Petitioner Avon disputes the abovestated conclusion reached by the Court of Appeals. It argues that the
latter went beyond the literal and obvious intent of the parties to the subject contract when it interpreted
the abovequoted clause to apply only to those products that do not compete with that of petitioner
Avons; and that the words only and exclusively need no other interpretation other than the literal
meaning that THE SUPERVISORS CANNOT SELL THE PRODUCTS OF OTHER COMPANIES WHETHER OR NOT
THEY ARE COMPETING PRODUCTS.[12]

Moreover, petitioner Avon reasons that:

The exclusivity clause was directed against the supervisors selling other products utilizing
their training and experience, and capitalizing on Avons existing network for the promotion and
sale of the said products. The exclusivity clause was meant to protect Avon from other companies,
whether competitors or not, who would exploit the sales and promotions network already
established by Avon at great expense and effort.

xxxx

Obviously, Sandre Phils., Inc. did not have the (sic) its own trained personnel and network
to sell and promote its products. It was precisely why Sandre simply invited, and then and there
hired Luna and other Avon supervisors and dealers to sell and promote its products. They had the
training and experience, they also had a ready market for the other products the customers to
whom they had been selling the Avon products. It was easy to entice the supervisors to sign up.
The supervisors could continue to sell Avon products, and at the same time earn additional income
by selling other products.
80
This is most unfair to Avon. The other companies cannot ride on and exploit the training
and experience of the Avon sales force to sell and promote their own products. [Emphasis
supplied.]

On the other hand, in her Memorandum, respondent Luna counters that there is no allegation nor any
finding by the trial court or the Court of Appeals of an existing nationwide sales and promotions network
established by Avon or Avons existing sales promotions network or Avons tried and tested sales and
promotions network nor the alleged damage caused to such system caused by other companies.
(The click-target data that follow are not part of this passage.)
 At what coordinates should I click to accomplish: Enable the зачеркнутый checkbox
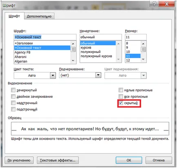pos(13,90)
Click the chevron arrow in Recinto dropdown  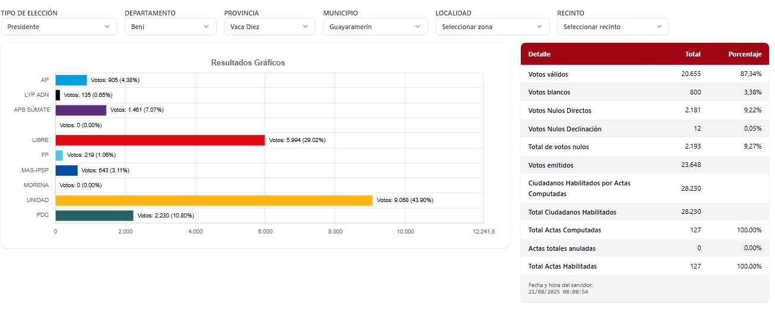[659, 27]
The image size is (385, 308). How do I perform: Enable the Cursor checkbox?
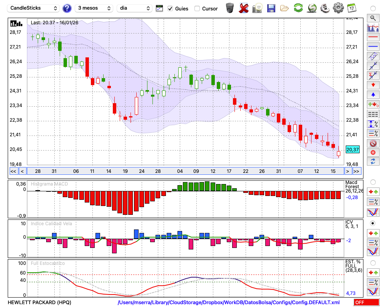(197, 8)
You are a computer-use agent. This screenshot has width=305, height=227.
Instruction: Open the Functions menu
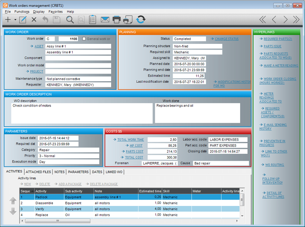pyautogui.click(x=22, y=12)
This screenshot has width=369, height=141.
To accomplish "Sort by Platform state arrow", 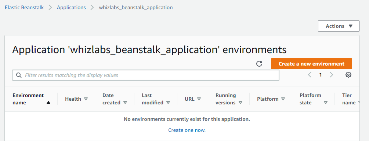I will pos(326,103).
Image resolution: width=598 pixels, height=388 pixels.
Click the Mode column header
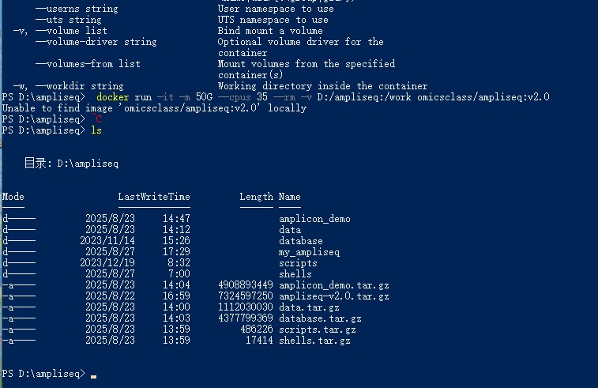click(x=13, y=197)
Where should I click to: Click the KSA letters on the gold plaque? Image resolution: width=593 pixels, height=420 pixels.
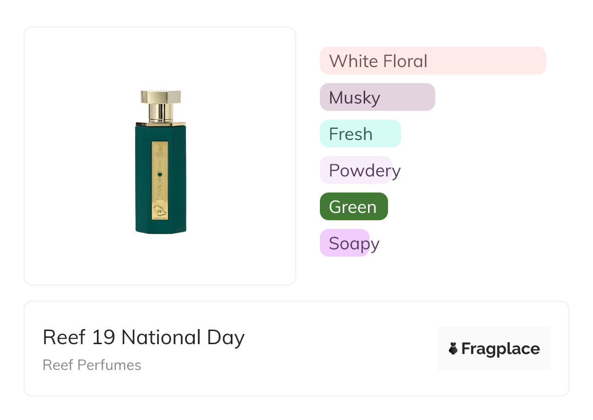point(160,191)
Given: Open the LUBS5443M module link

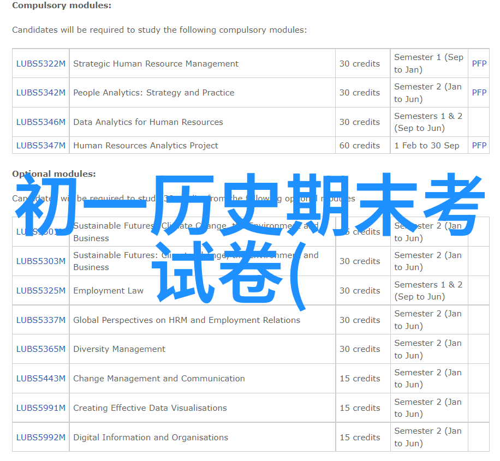Looking at the screenshot, I should point(40,379).
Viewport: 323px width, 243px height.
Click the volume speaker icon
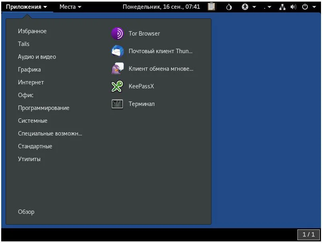[293, 7]
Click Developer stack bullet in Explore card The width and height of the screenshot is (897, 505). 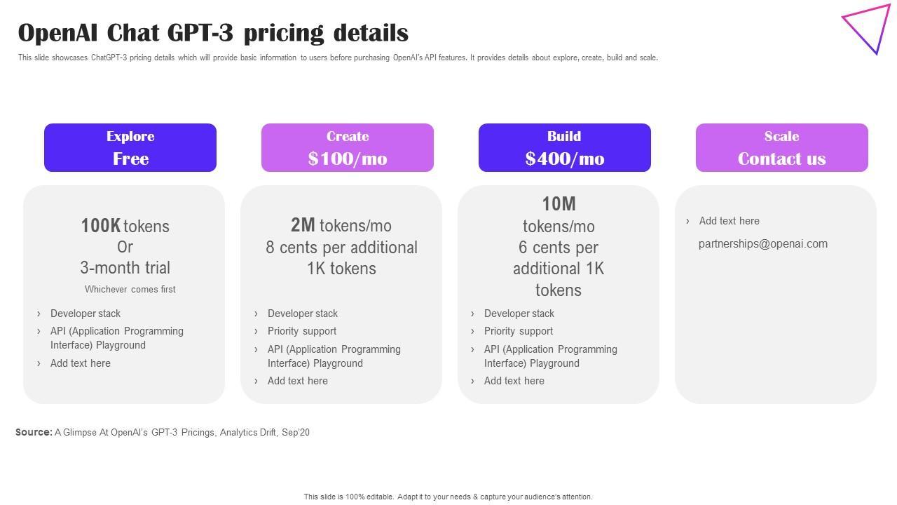(85, 314)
Further,
well worth noting is the opinion of respondent Lunas counsel which started the set off the series of events
which culminated to the termination or cancellation of the Supervisors Agreement. In response to the
query-letter[13] of respondent Luna, the latters legal counsel opined that, as allegedly held in the case
of Ferrazzini v. Gsell,[14] paragraph 5 of the subject Supervisors Agreement not only prohibits the
supervisor from selling products which compete with the companys product but restricts likewise the
supervisor from engaging in any industry which involves sales in general.[15] Said counsel thereafter
concluded that the subject provision in the Supervisors Agreement constitutes an unreasonable restraint
of trade and, therefore, void for being contrary to public policy.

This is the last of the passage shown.